Monday morning, in a tear-wiping farewell talk with his Veritas staff, O'Keefe showed up at the New York headquarters to collect his belongings. Before he left, however, he laid out a sinister case for his planned ouster from the organization he founded and led.
“The only thing that has changed is that we broke the biggest story in our organization's history: Pfizer,” O’Keefe alleged in a speech that was recorded and posted to Vimeo.
O’Keefe was referring to a Veritas sting, which hit the Internet in late January and went viral, in which a Pfizer executive brags to a dinner date about Big Pharma’s experiments on mutating virus strains.
O’Keefe told staffers the Pfizer video became the most-watched Veritas sting in its history, and now O'Keefe's defenders are alleging the publicity proved too much for Veritas to weather considering the power and influence Pfizer enjoys in Washington, D.C. So the knives came out, they say, for the main face of the organization hated and feared by the Left.

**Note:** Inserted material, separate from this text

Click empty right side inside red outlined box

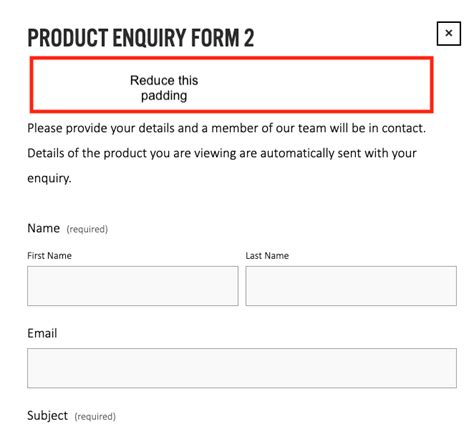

According to the Project Veritas board, however, its problem with O’Keefe is much less conspiratorial and much more common: The founder’s ego grew too large to contain. O’Keefe was harming employees with his bullying behavior, and burning through donors’ money with extravagant spending, until there was no choice but to confront him over both, the board alleges.
Watching this fight from her AFR weekday radio show, Jenna Ellis told her audience Tuesday the Veritas board has lost the “PR game” because it went silent for more than weeks after the public learned O’Keefe had been suspended from his job. So the allegations of wasteful spending, she said, are just now being aired against the founder who showed up Monday with his own alarming allegations.
“So these are two wildly, dramatically different stories and reasons from James O’Keefe, and from Project Veritas, and both have the possibility of being true,” she concluded. “But both cannot simultaneously be true.”
Ellis, who said she is friends with O’Keefe and with a member of the Veritas board, likened the situation to a fair-minded jury weighing all the evidence. In this situation, said the radio host, who is also an attorney, the board should produce evidence of O’Keefe’s spending.
“Sometimes the best response is to say I don’t know yet, let’s wait and see,” she told listeners.